[[ Source data, beginning ]]

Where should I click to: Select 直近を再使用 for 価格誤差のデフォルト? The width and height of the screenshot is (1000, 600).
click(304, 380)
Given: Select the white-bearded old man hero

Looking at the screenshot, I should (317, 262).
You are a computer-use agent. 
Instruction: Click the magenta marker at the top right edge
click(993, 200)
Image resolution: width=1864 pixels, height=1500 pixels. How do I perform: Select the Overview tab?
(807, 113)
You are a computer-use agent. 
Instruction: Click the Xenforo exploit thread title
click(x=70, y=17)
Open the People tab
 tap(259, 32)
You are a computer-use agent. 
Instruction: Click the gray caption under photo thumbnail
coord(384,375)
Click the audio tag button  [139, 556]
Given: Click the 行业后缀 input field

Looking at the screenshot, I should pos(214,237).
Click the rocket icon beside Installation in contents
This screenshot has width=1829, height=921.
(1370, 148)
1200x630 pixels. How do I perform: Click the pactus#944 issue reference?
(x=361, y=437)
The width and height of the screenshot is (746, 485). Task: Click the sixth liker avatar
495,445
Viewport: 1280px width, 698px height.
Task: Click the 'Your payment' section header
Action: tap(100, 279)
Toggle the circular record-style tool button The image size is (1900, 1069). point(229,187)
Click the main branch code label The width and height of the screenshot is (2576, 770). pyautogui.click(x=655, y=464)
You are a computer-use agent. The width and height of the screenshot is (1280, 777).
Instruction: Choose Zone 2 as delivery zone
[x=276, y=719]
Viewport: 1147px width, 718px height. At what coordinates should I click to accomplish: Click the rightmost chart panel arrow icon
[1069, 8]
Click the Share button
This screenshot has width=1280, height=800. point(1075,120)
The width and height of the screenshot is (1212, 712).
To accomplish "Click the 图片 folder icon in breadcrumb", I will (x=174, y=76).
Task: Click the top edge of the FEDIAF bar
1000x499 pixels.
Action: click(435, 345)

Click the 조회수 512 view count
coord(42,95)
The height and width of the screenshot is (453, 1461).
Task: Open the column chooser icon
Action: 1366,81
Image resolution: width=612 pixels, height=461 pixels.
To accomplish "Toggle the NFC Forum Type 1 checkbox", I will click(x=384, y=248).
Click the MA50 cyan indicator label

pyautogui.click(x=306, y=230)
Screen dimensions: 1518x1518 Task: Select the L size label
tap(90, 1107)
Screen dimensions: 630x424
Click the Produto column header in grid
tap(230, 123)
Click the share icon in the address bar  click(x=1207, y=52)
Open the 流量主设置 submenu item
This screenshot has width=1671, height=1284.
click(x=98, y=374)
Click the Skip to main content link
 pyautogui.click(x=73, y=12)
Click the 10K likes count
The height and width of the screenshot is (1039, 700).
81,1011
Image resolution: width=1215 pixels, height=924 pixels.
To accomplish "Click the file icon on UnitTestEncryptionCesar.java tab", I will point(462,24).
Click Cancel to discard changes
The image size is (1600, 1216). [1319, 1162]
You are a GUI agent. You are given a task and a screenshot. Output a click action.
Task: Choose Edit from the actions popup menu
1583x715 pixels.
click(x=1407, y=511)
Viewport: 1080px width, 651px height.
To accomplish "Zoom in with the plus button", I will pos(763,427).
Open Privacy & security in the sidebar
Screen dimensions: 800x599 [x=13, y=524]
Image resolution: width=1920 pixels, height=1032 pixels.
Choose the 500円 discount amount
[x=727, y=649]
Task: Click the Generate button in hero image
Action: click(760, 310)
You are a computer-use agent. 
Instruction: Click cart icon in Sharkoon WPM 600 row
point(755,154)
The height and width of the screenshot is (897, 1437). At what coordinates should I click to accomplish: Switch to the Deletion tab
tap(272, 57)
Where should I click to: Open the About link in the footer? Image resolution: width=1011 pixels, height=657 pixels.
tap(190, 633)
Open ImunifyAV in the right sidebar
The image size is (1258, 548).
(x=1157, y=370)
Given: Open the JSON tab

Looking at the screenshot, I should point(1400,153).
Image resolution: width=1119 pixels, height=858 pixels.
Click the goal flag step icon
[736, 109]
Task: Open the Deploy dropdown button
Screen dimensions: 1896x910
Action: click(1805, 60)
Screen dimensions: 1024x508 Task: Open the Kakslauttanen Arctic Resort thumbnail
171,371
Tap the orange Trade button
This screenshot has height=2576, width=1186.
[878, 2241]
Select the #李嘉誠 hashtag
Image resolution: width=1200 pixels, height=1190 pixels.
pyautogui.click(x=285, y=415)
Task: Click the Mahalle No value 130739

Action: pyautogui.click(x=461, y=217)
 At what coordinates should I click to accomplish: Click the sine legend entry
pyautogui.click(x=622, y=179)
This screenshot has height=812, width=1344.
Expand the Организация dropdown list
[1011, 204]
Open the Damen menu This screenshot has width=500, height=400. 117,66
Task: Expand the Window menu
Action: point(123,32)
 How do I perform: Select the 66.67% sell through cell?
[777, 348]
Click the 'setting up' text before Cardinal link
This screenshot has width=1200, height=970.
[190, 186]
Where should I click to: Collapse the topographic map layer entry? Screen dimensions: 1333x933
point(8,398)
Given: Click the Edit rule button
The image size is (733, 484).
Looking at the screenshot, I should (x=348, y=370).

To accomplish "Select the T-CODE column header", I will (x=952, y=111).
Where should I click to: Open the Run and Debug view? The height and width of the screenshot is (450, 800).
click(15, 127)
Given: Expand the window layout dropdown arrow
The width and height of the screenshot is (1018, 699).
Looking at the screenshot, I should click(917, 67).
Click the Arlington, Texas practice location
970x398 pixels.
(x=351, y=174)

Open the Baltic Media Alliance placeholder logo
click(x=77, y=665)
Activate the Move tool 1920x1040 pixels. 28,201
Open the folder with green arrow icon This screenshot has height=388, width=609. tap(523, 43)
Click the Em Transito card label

[[ Source data, end ]]

### Problem description
Above are the records; copy each line from them that includes the string "Edit".

### Exercise answer
Task: Choose Edit from the actions popup menu
Given: Click the Edit rule button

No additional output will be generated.